--- Exercise materials ---
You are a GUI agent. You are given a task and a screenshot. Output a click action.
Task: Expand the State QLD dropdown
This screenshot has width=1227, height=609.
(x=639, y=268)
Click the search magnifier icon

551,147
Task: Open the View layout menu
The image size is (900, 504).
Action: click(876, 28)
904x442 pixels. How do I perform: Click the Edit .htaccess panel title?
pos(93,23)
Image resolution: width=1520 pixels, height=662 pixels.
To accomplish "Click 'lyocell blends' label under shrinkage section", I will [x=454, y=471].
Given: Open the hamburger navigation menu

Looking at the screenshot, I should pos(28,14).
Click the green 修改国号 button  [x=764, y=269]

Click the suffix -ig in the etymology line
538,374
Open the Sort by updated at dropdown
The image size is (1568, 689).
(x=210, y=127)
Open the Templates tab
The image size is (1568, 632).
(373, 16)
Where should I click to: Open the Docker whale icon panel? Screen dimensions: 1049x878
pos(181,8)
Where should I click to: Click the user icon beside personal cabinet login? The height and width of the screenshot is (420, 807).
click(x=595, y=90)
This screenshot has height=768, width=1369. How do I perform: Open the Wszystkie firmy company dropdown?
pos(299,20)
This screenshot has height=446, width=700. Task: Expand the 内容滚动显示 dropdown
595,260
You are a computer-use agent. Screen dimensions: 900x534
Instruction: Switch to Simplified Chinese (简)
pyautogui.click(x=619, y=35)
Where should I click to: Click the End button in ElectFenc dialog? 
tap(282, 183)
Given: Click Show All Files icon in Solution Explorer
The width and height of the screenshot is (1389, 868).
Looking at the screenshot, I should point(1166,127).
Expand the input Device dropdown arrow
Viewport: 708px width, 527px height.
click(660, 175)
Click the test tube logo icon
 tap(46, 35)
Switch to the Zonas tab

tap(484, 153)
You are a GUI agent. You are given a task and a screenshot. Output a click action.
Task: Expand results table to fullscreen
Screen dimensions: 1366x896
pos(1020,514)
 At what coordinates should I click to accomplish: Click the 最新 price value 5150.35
---
Task goal:
Copy out each line of the material that holds the word "accomplish".

Finished exercise:
To accomplish "Click 'lyocell blends' label under shrinkage section", I will [x=454, y=471].
 At what coordinates should I click to accomplish: Click the 最新 price value 5150.35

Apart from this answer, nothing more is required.